Looming as large as any character in the entire film is the voice of Pearl Jam's Eddie Vedder, who provides original songs that do more than just serve as background for the occasional montage moments. The lyrics, while helping spread some of the whole romantic-adventurer angle, often cut with a kind of poetic honesty about what is seemingly important and what isn't. Prior to this I was never much of a Vedder fan, but I was genuinely moved by the way his mournful whine became a forceful and haunting narrative tool.

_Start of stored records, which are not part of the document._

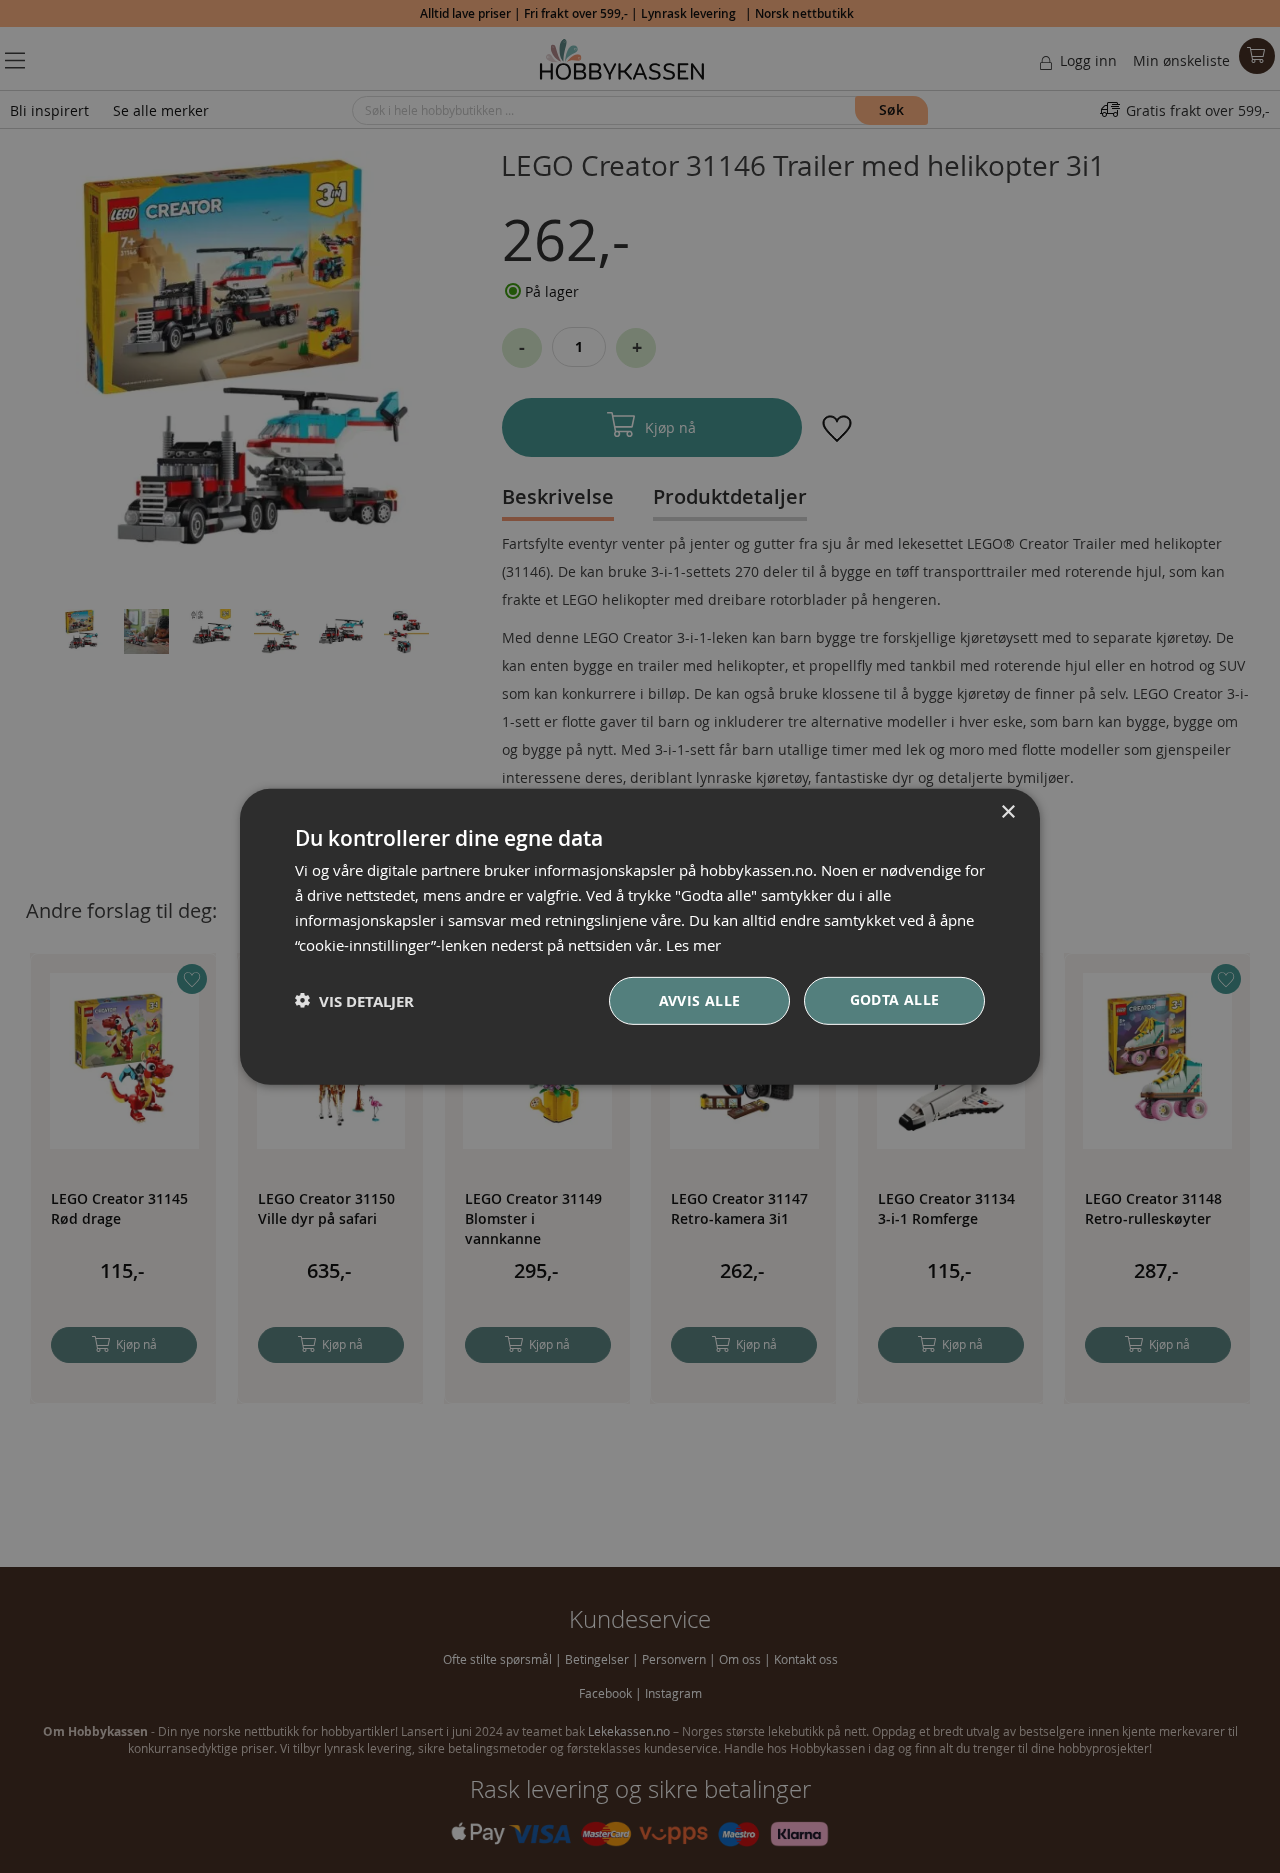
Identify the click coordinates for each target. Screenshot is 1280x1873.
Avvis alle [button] (700, 1000)
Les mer (693, 944)
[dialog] (640, 936)
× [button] (1007, 811)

There may be differing impressions of the implied romanticism of Chris McCandless and his journey, but Sean Penn's sprawling outdoor saga is rich with discovery and beauty.

Rating for Style: A
Rating for Substance: A+

 

Image Transfer

 One
Aspect Ratio2.35:1 - Widescreen
Original Aspect Ratioyes
Anamorphicyes


Image Transfer Review: I whooped and hollered about the image quality on the original SD release of Into The Wild, and rightfully so. Yet with this new BD release, we're given a VC-1 encoded 2:35:1 anamorphic widescreen transfer that is even more striking at times; one that reveals exceptional levels of detail in certain scenes, while in other other sequences the improvement is slightly less dramatic. As an example, there is an extreme closeup shot of Emile Hirsch about 08m:29s in, and while the SD release appears to be full of rich facial textures and details, the same BD scene trumps that with razor-sharp clarity.

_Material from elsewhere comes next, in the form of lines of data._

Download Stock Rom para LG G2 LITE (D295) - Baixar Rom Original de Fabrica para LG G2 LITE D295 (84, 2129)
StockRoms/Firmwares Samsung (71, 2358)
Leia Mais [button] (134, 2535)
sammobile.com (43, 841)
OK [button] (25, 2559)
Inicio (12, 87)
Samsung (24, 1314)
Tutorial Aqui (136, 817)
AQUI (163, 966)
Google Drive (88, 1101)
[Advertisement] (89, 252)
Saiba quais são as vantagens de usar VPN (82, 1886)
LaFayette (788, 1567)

Overall, an impressive transfer that at times bests the SD release by leaps and bounds.

Image Transfer Grade: A+

 

Audio Transfer

 LanguageRemote Access
Dolby Digital
TruHD
Englishyes


Audio Transfer Review: Primary audio options include Dolby 5.1 TrueHD and Dolby Digital 5.1 surround. This isn't the most encompassing surround mix I've ever come across, but the TrueHD option does push Eddie Vedder's musical contributions up a notch in richness. Still, the differences between this and the 5.1 found on the original SD release are negligible. Unlike the BD image transfer—which does offer some easily apparent improvements—the nuances are much less pronounced.

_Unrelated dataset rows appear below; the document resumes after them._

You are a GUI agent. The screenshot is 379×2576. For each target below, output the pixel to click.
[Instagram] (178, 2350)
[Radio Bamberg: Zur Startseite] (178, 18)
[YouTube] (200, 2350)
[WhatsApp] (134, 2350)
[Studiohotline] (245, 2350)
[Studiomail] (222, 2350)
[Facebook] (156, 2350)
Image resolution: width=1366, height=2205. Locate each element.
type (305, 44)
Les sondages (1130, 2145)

French and Spanish 5.1 dubs are also included.

Audio Transfer Grade: B+

 

Disc Extras

Full Motion menu with music
Scene Access with 17 cues and remote access
Subtitles/Captions in English, French, Spanish, Portuguese with remote access
1 Original Trailer(s)
2 Documentaries
Packaging: standard Blu-ray packaging
Picture Disc
1 Disc
1-Sided disc(s)
Layers: dual

Extras Review: You want extras? Then hunt down the French R2 release, because here it's the same old, same old found on the already thin two-disc SD release from March 2008. The minimal extras begin with Into The Wild: The Story, The Characters (21m:53s) and end with Into The Wild: The Experience (17m:19s). Both are SD nonanamorphic letterboxed, and do a tolerable job covering the development of the project, with input from Penn and the cast. On the upside, the film's original trailer is here, presented in HD anamorphic widescreen.

The feature is cut into a skimpy 17 chapters, and includes optional subtitles in English, French, Spanish, and Portuguese.

Extras Grade: C-

 

Final Comments

Save for an HD trailer, the single disc Blu-Ray release doesn't include any extras not already found on the previous two-disc SD version. There wasn't really all that much there to begin with, so the tipping point is whether or not the image and audio enhancements merit a double-dip or not.

The film remains a knockout, a gorgeous travelogue with a tragic coda that we all know is coming. One of my absolute favorites of the year, and highly recommended in whatever format you choose.

If you already own the two-disc SD, the need to upgrade is marginal (unless you're a Blu-Ray completist). The good news is that this BD release can be had for less than $20.